Overview

The fuel_cell_3D codebase implements a meshfree numerical method for simulating 3D solid oxide fuel cells (SOFCs). It uses the Reproducing Kernel Particle Method (RKPM) to solve coupled diffusion and mechanical problems.

Code Structure

The codebase is organized into the following modules:

Module Overview

Module

Description

main.py

Main simulation driver; orchestrates the full simulation workflow

config.py

Configuration parameters (geometry, materials, numerical settings)

common.py

Backend abstraction (NumPy/SciPy or Legate/cuNumeric)

read_image.py

Reads voxelized microstructure from TIFF images

get_nodes_gauss_points.py

Generates node positions and Gauss quadrature points

get_nodes_gauss_points_vectorized.py

Vectorized implementations for Gauss point computations

shape_function_in_domain.py

Computes RKPM shape functions and their gradients

shape_function_vectorized.py

Vectorized shape function computations

shape_grad_func_vectorized.py

Vectorized shape function gradient computations

define_diffusion_matrix_form.py

Assembles diffusion stiffness matrix using Nitsche’s method

define_mechanical_stiffness_matrix.py

Assembles mechanical stiffness matrix with elasticity tensor

Simulation Workflow

The simulation proceeds through the following steps:

  1. Configuration: Load parameters from config.py

  2. Geometry Setup: Read microstructure from TIFF image or generate synthetic geometry

  3. Node Generation: Create nodes for each phase (electrolyte, electrode, pore)

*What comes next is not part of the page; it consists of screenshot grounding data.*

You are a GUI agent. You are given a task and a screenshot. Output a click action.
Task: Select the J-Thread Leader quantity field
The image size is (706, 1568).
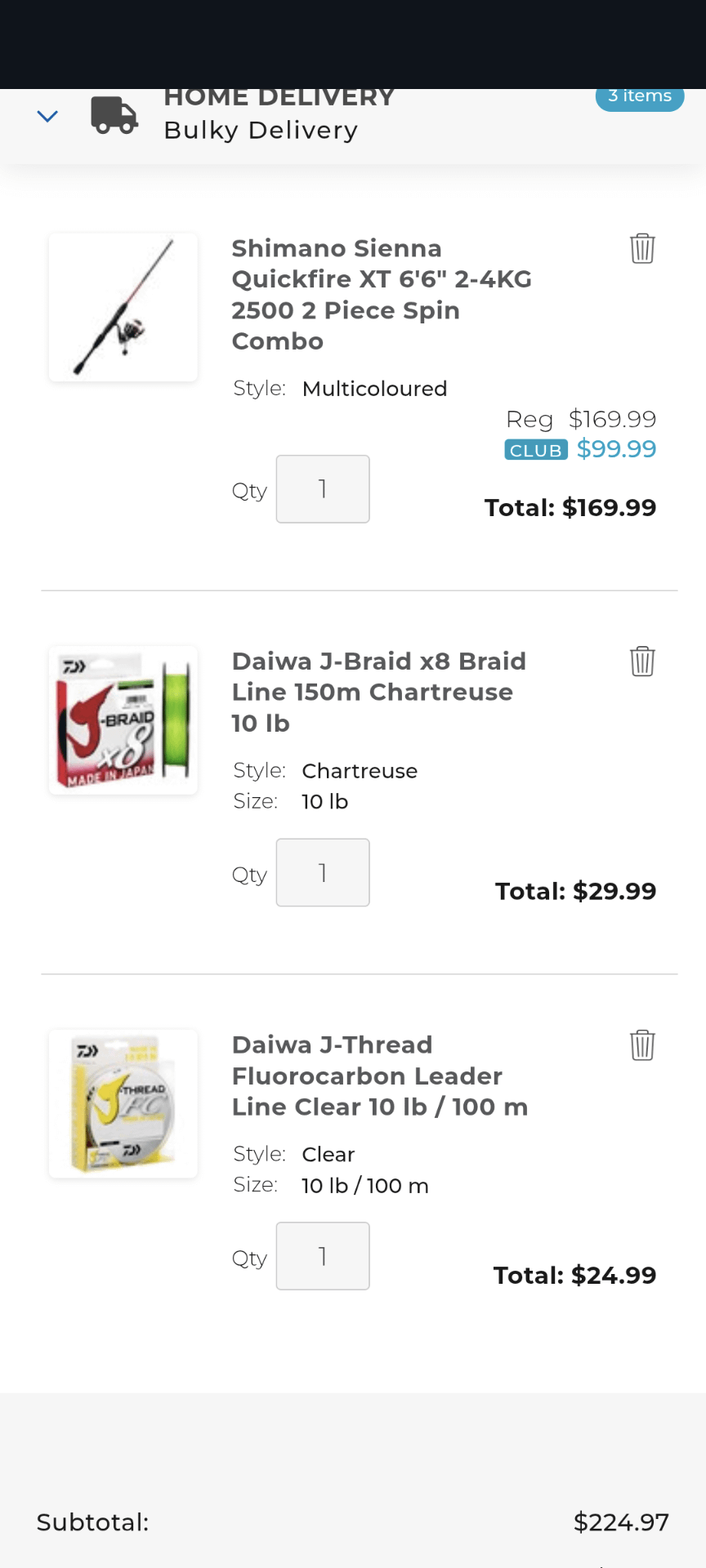[x=323, y=1256]
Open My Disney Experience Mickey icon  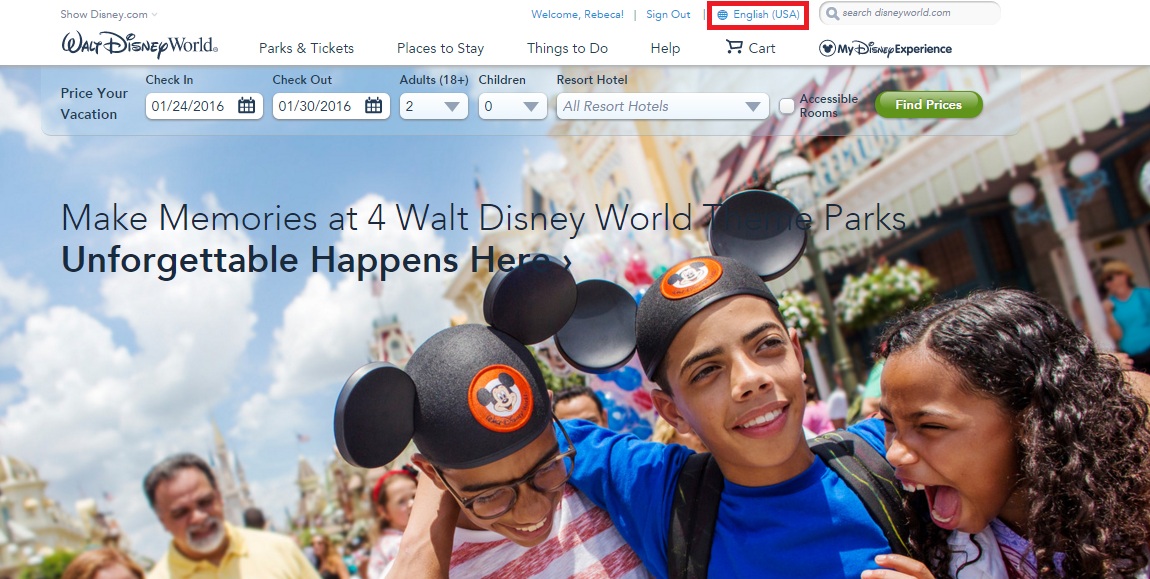(827, 48)
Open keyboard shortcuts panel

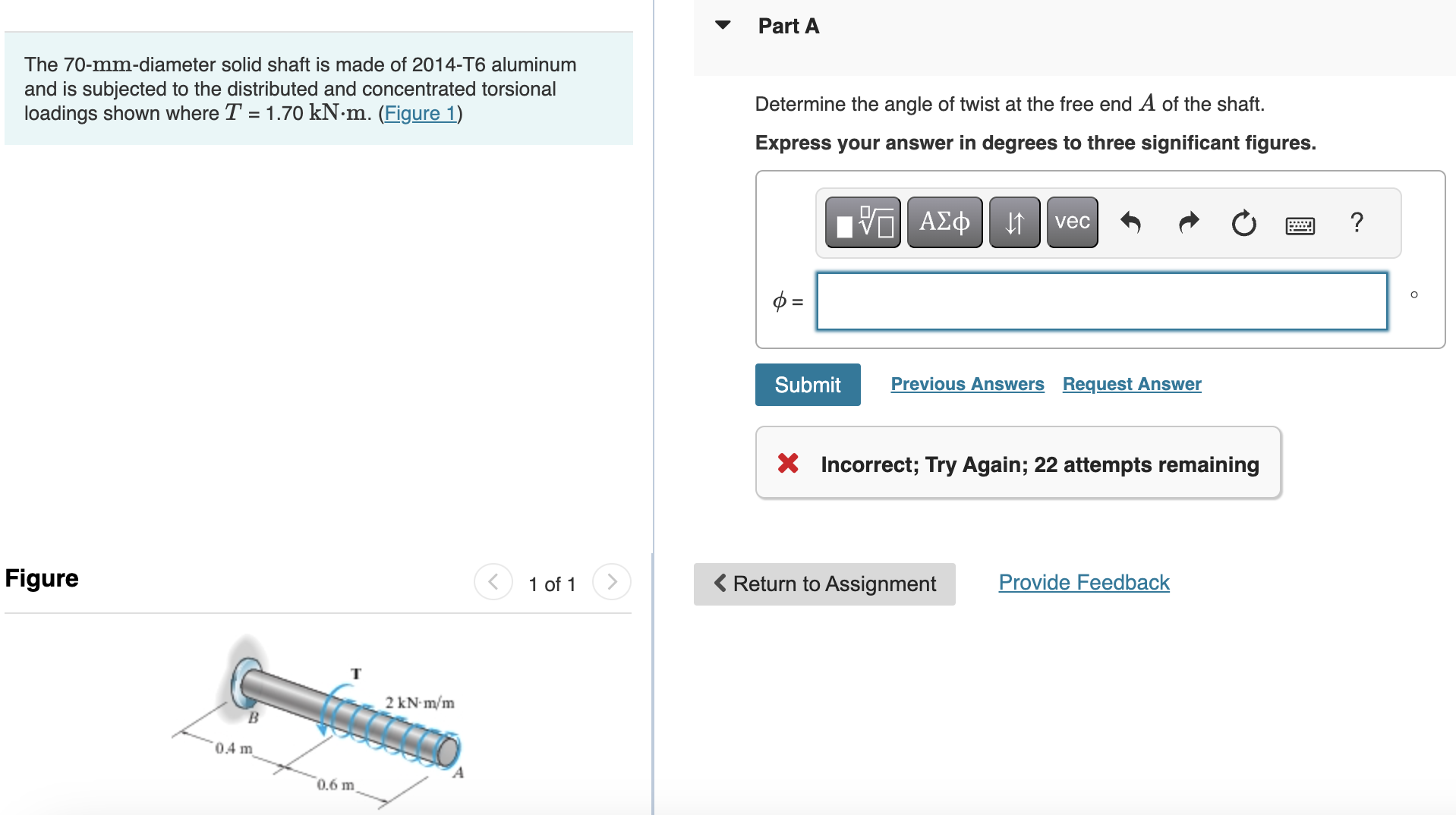coord(1300,225)
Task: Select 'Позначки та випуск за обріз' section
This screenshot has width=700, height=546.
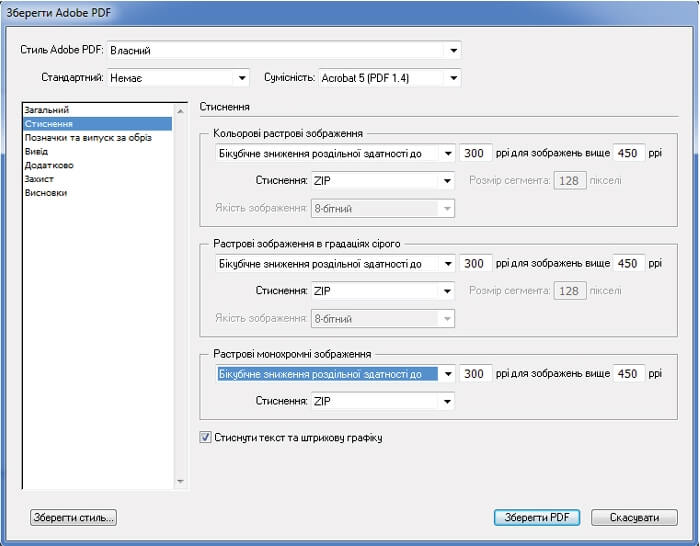Action: tap(87, 137)
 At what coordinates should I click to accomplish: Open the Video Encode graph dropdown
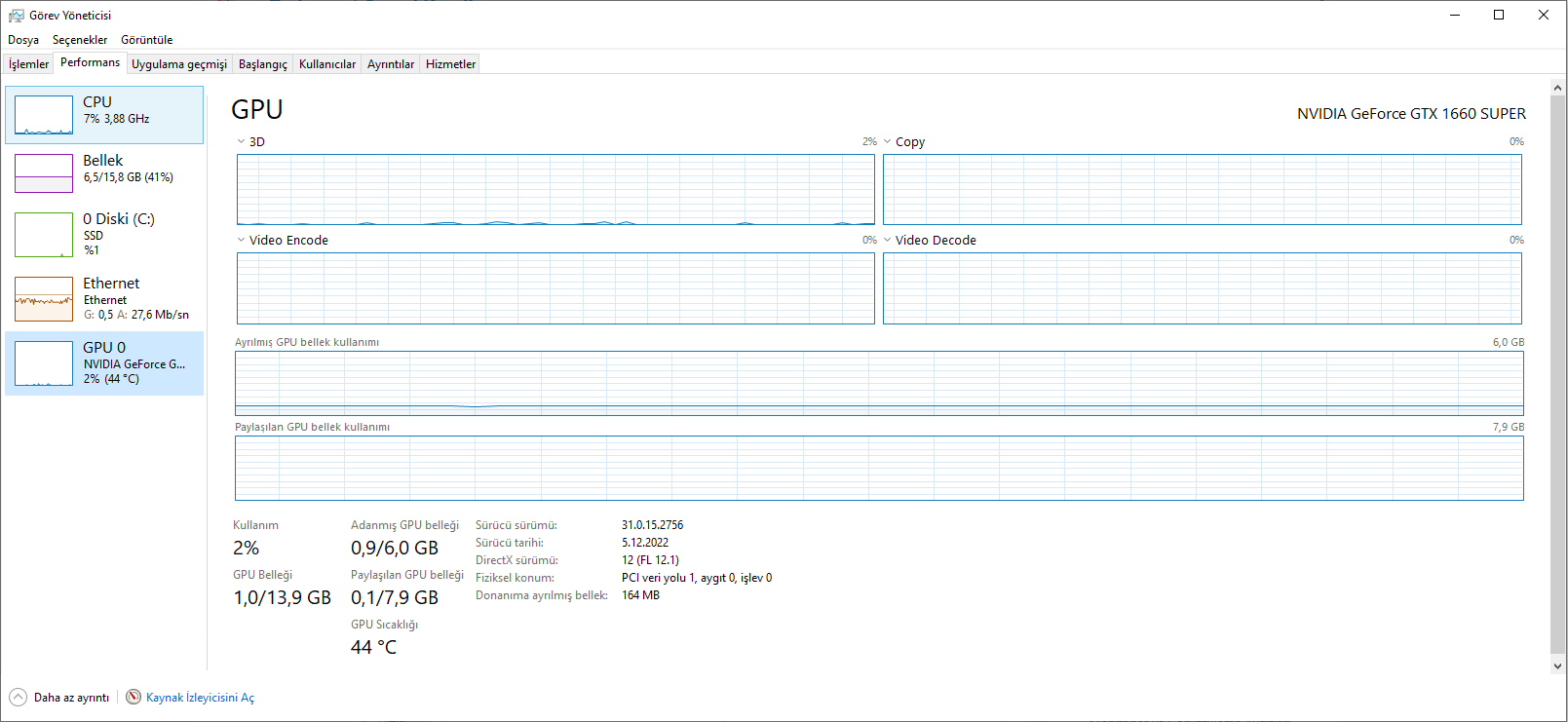[x=242, y=241]
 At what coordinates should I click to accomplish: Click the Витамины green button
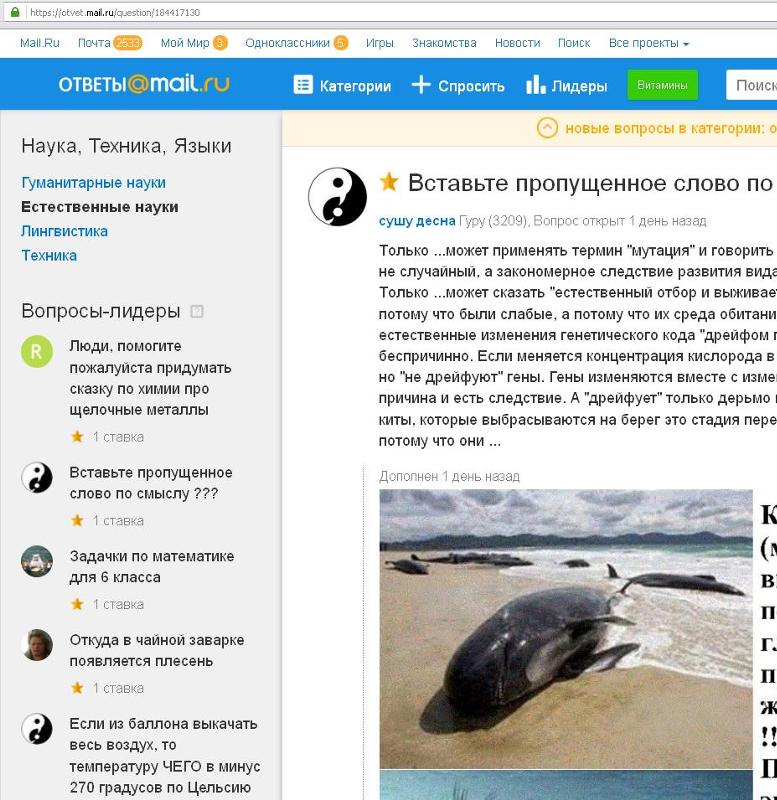pos(662,85)
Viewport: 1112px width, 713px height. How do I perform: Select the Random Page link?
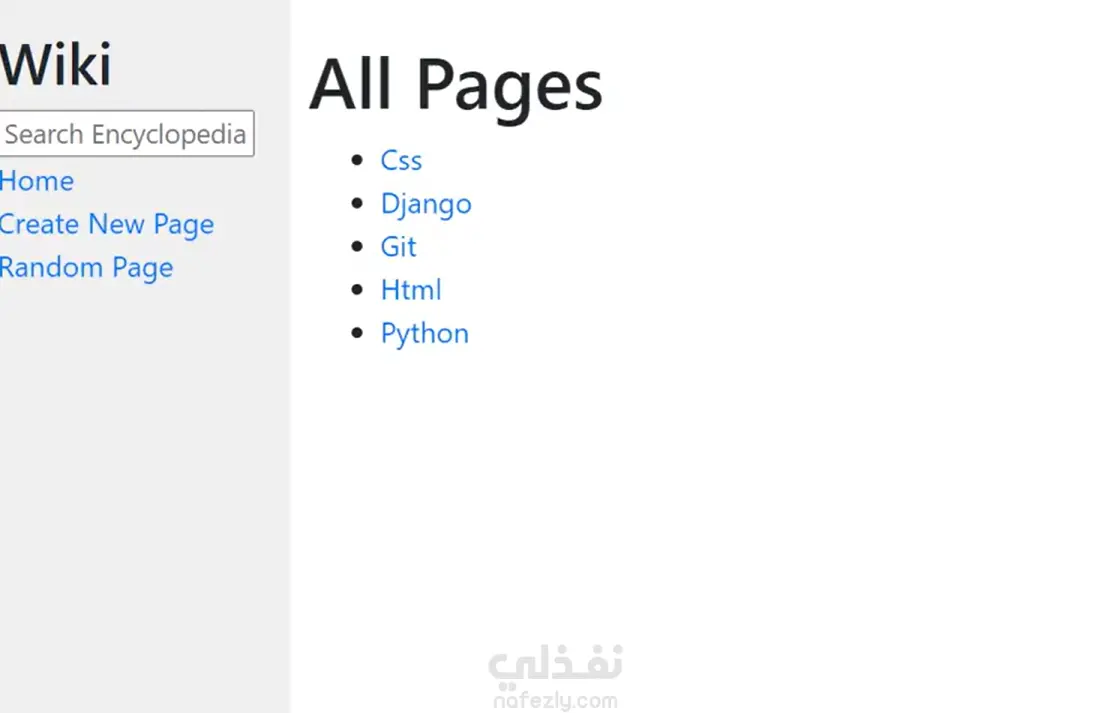(x=86, y=267)

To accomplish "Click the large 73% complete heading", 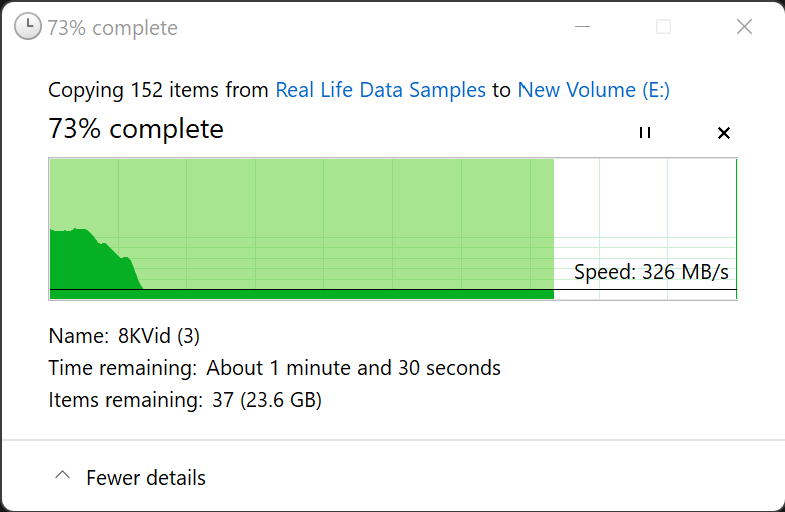I will coord(136,129).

  4. Gauss Point Generation: Create integration points within each cell

  5. Shape Function Computation: Compute RKPM shape functions and gradients

  6. Matrix Assembly: Assemble diffusion and mechanical stiffness matrices

  7. Boundary Conditions: Apply Dirichlet conditions via Nitsche’s method

  8. Solve: Solve the coupled system using sparse linear solvers

  9. Post-process: Compute stress, strain, and electrochemical quantities

Backend Abstraction

The code supports two computational backends:

  1. NumPy/SciPy: Standard scientific Python stack (default)

  2. Legate/cuNumeric: GPU-accelerated distributed computing

The backend is selected automatically in common.py. The abstraction layer provides consistent APIs:

from common import np, sparse, spsolve, csr_array

This allows the same code to run on CPUs or GPUs without modification.